The majority of private medical practices align with corporate models in which physicians are stockholders. Alternately, physicians own the practice and hire other providers or practitioners. Private practice partners draw a salary, divide receipts after paying expenses and distribute funds periodically. This approach leaves very little taxes to pay at the end of the year through the corporation.

Managing your private medical practice requires developing an efficient and effective management plan that will allow you to achieve the goals and objectives that are unique to a successful, thriving and prosperous private practice. This technique will support establishing essential, ongoing referral relationships. Following are the top five benefits of managing your private medical practice.

1. A Cross-Trained Staff is a Loyal Staff

Managing personnel efficiently is the biggest area that can generate income. Some physicians hire family members, including their spouses, to help run their private practices. By cross-training employees, you can manage your practice in such a way that allows everyone to work more efficiently. That means that increased patient encounters enhance satisfaction because everyone is skilled and knowledgeable when it come to handling tasks such as scheduling appointments, retrieving medical records and escorting patients into an examination room. When your staff is busy and happy, office turnover is low and efficiency is high.

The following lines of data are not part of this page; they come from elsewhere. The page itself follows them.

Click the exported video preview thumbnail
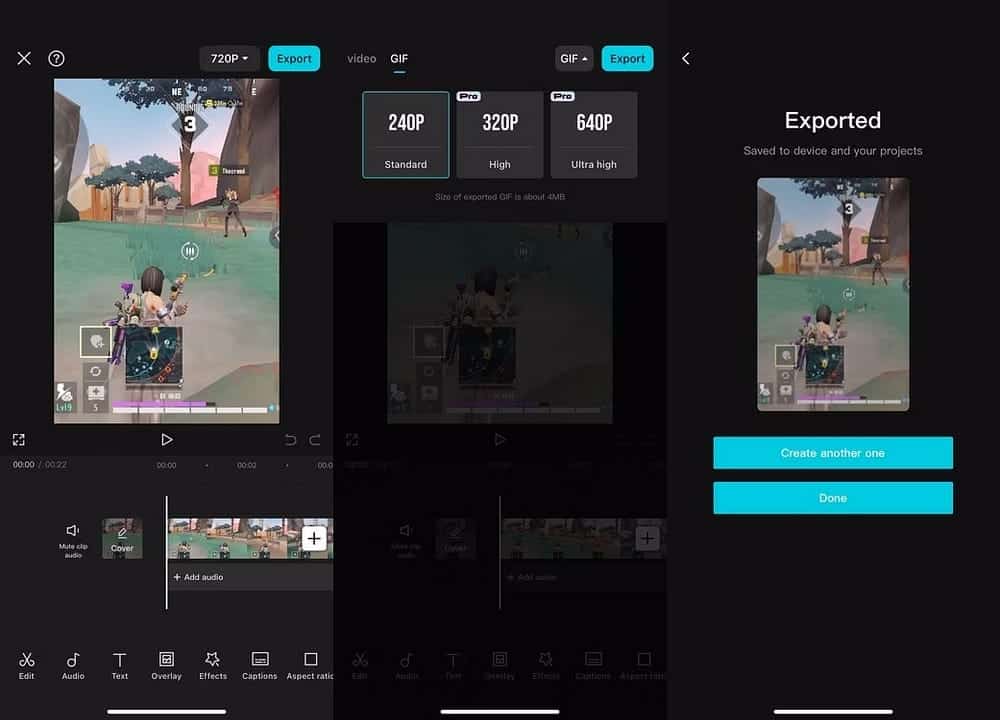This screenshot has width=1000, height=720. (x=833, y=294)
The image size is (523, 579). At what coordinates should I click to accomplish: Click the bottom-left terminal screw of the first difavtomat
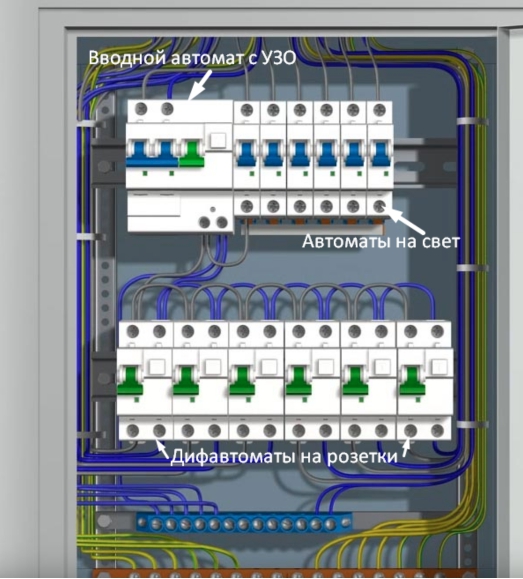point(133,430)
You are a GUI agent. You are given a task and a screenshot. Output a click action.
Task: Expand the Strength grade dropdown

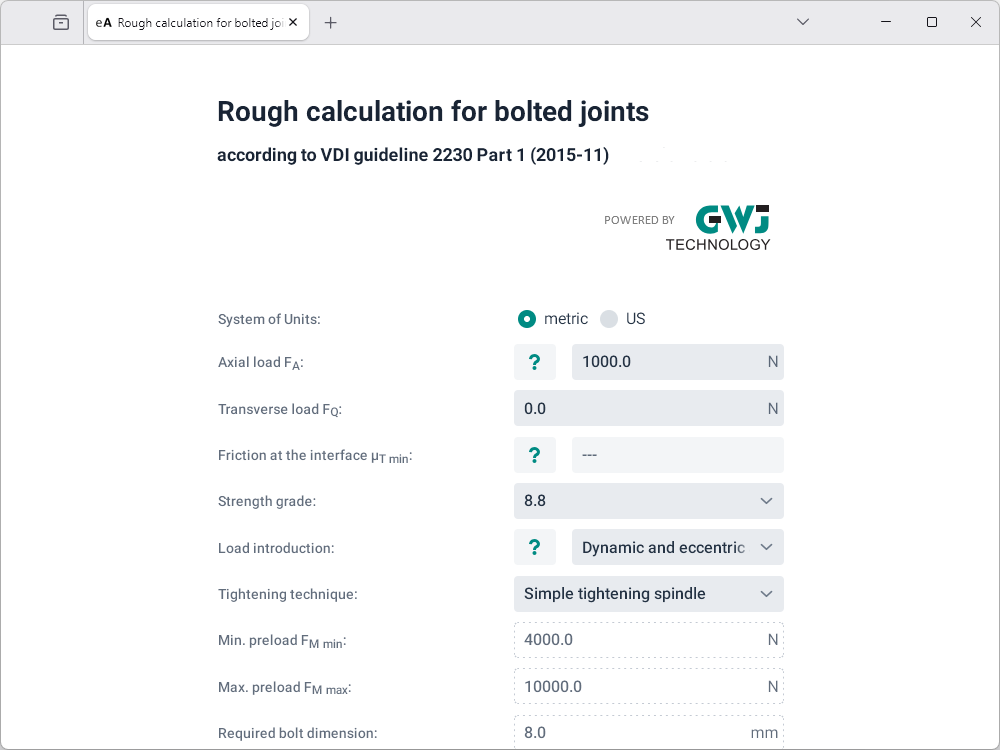click(648, 501)
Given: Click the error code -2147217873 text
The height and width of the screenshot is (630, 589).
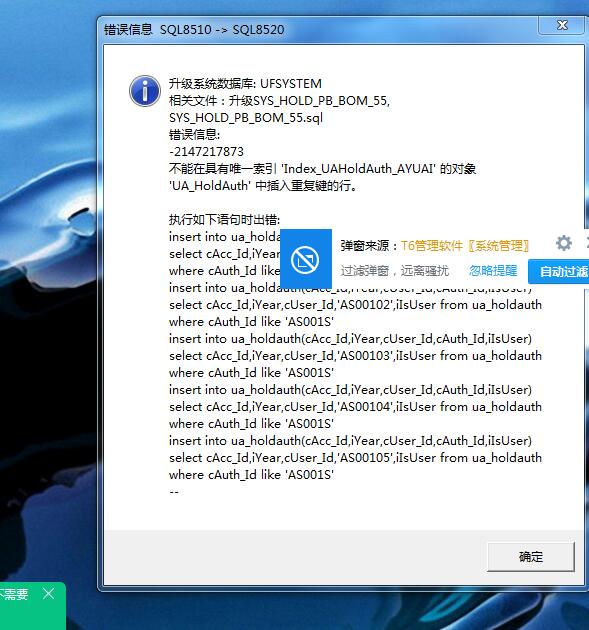Looking at the screenshot, I should pos(206,151).
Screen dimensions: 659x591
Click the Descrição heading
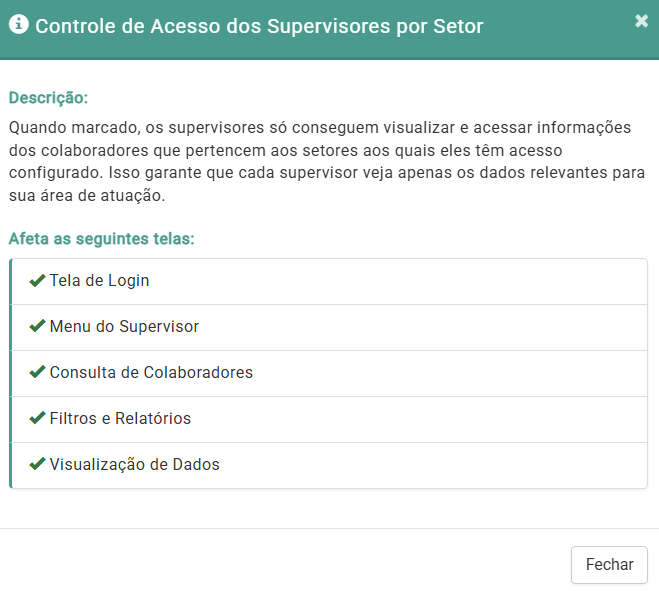48,98
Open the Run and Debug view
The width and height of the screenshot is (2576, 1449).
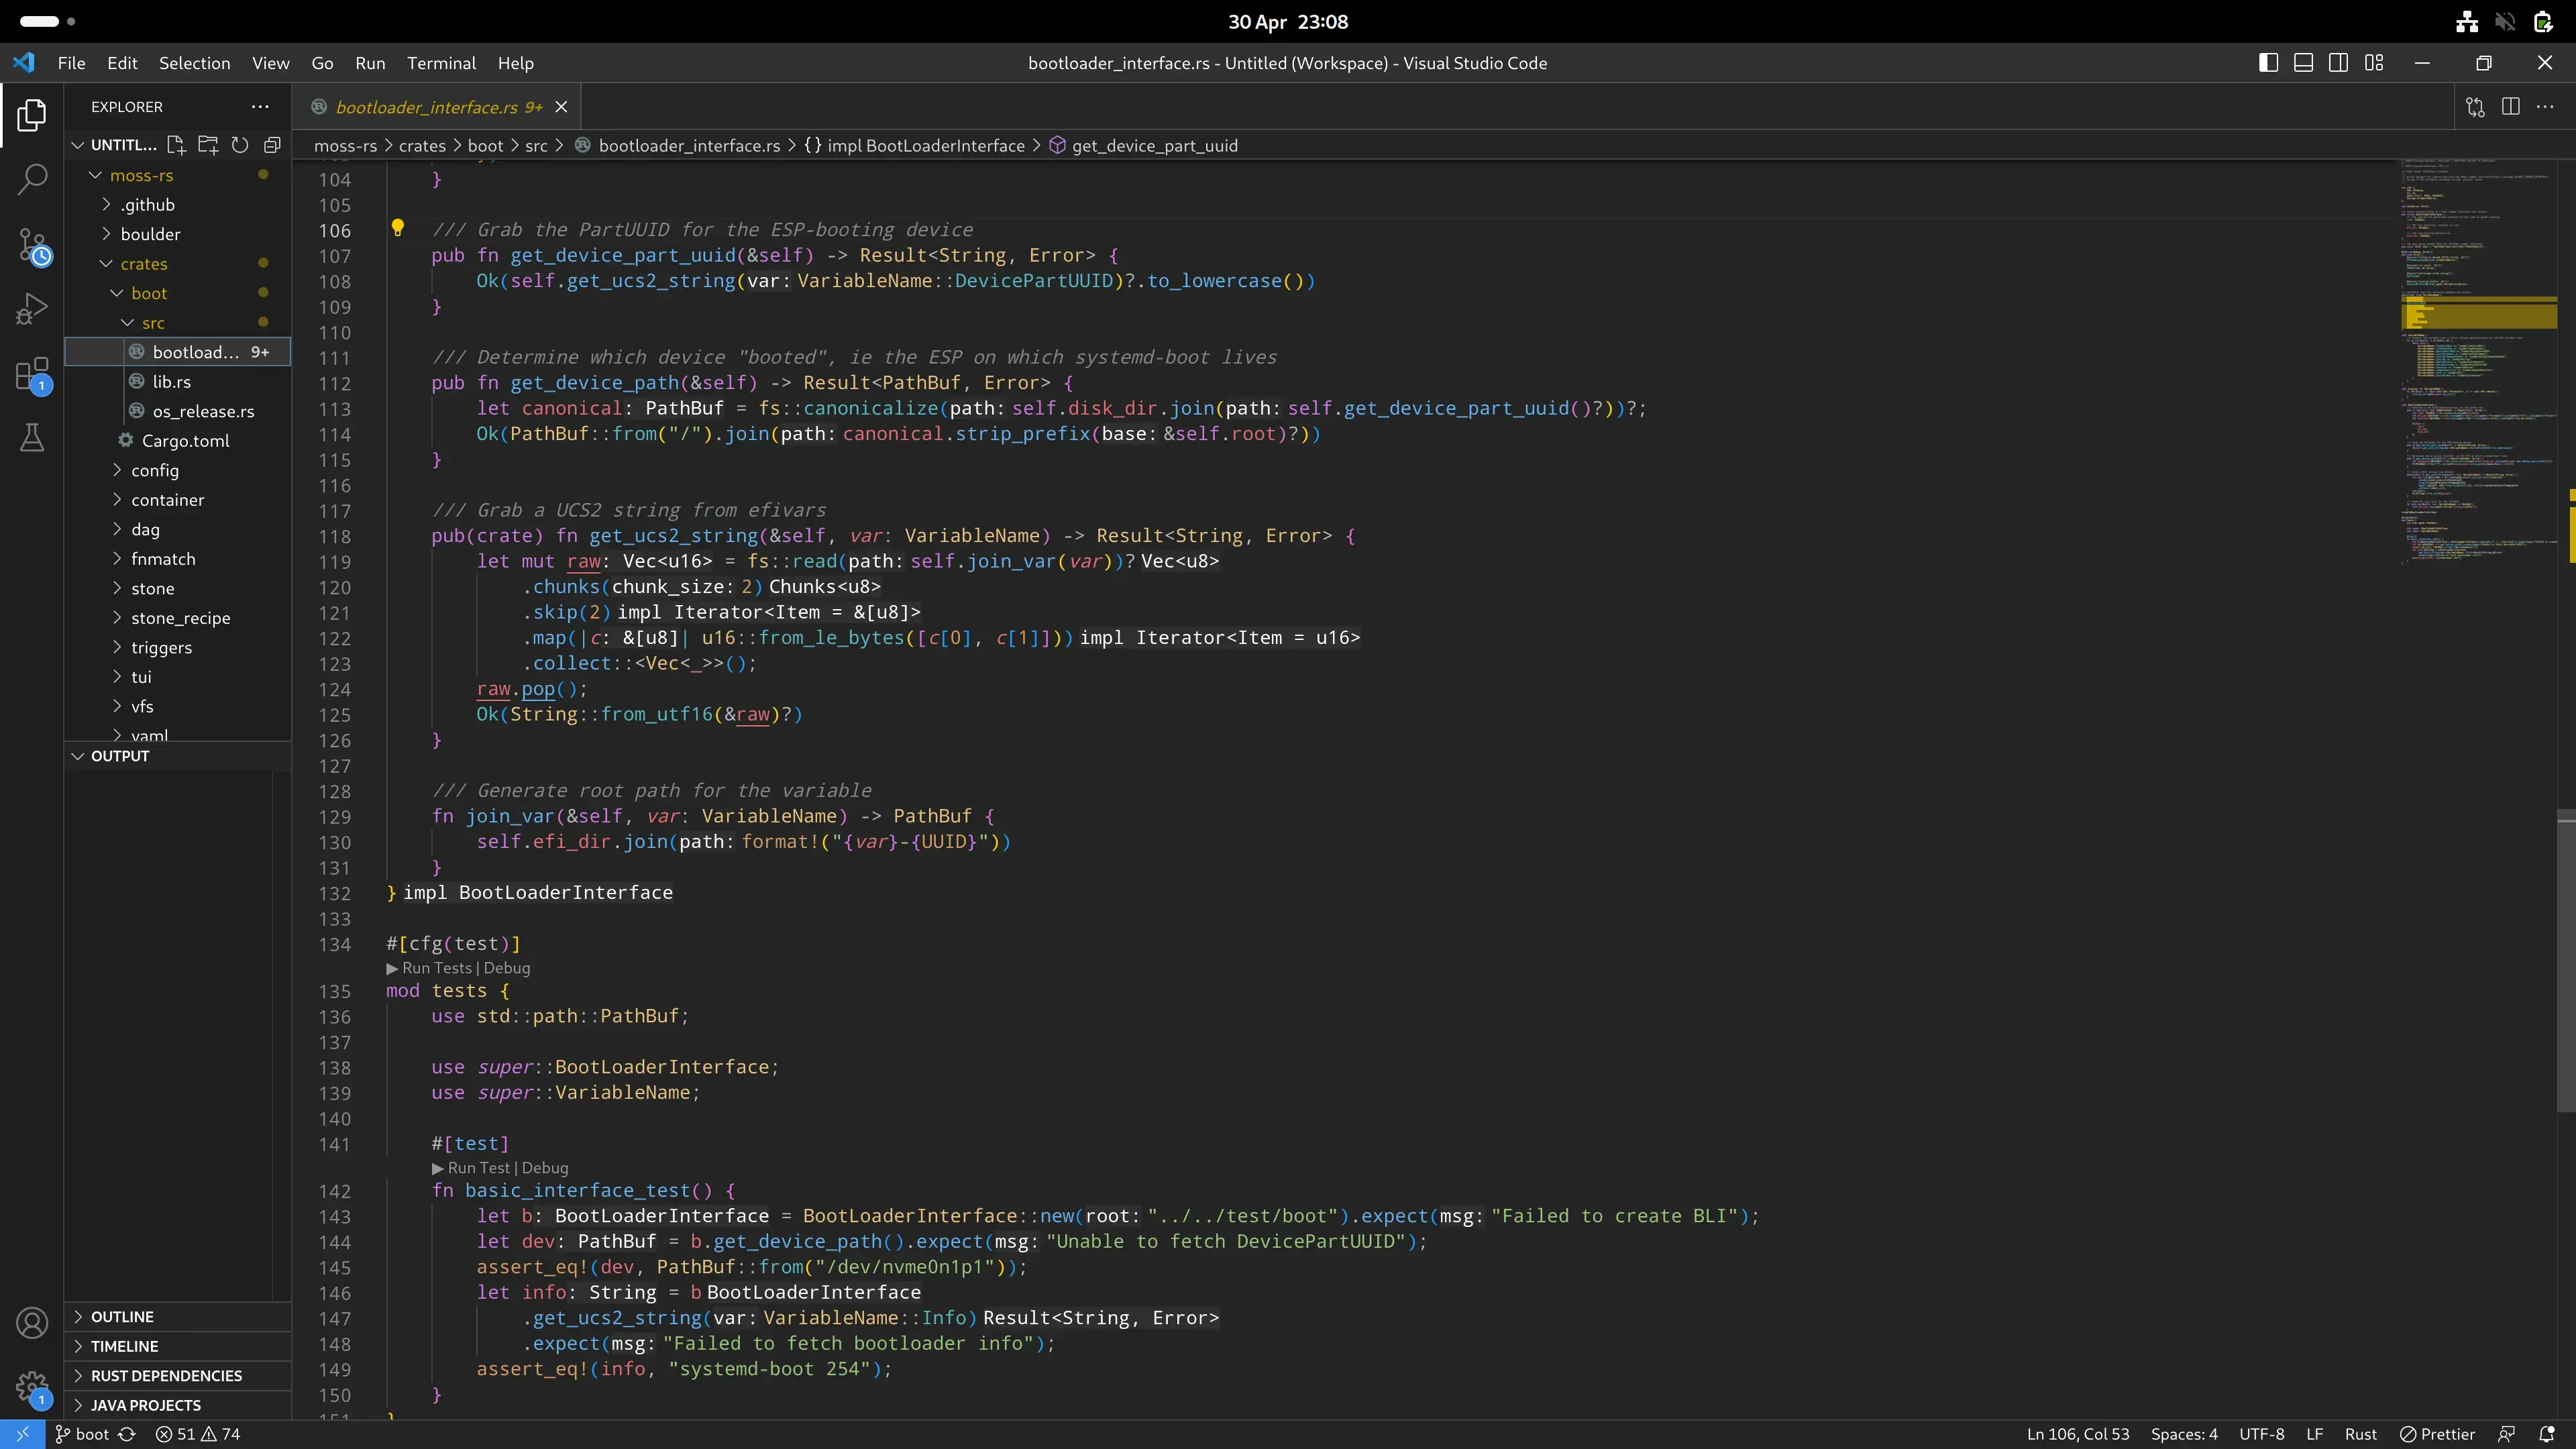[32, 309]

 2. Ability to Generate Income by Spreading Out Fixed Expenses

Small private practices can develop and increase their income by producing additional revenue for supplementary products such as weight management, allergy control, nutrition supplements, hormone balance therapy and an on-site pharmacy. Alternately, stretching fixed costs across multiple physicians or expanding office hours means that you can enjoy greater authority when negotiating discounts with insurance companies, vaccine makers, medical suppliers and credit card processors. You can obtain volume discounts purchasing large quantities of supplies by consolidating expenses with other solo practitioners.

 3. More Free Time

Private practitioners often feel that they must limit their free time because of the nature of the billable hours trade. However, instead of allowing for ongoing growth, this business design makes it challenging to take personal time or even to retire without the risk of losing capital. Having only one source of income leaves a physician unprotected in case of illness or other personal concerns that might limit face-to-face time with clients. Effectively managing your practice transforms the need for diversity to ensure a financially solid business better by recognizing the virtually limitless opportunities that exist to expand income and free time. Procedures that identify the variety of services, programs and products you have to offer your patients and developing a process for expanding those programs, products, and services creates just that.

4. Personal Satisfaction

The personal satisfaction factor is essential to successfully managing your private practice. Many new residents and established practitioners enter the medical field with a goal of running their own practice someday because that is what makes them happy. However, hefty student loans and additional financial circumstances frequently create a need for them to look for a guaranteed income and related perks of being an employee. Doctors should not look solely at the commercial gain they could net from selling their practice. They need to look inside themselves and ask will they be happy.

 5. Autonomy and Mastery

Large conglomerate-owned or hospital-owned practices are big businesses that often have the same hierarchies and politics that are present in the corporate world. When you manage your private practice, you have two very important job qualities: autonomy and mastery. Autonomy gives you the ability to do what you think is best for the practice without having someone deciding it for your. Mastery provides an opportunity to become an expert at something that you enjoy doing.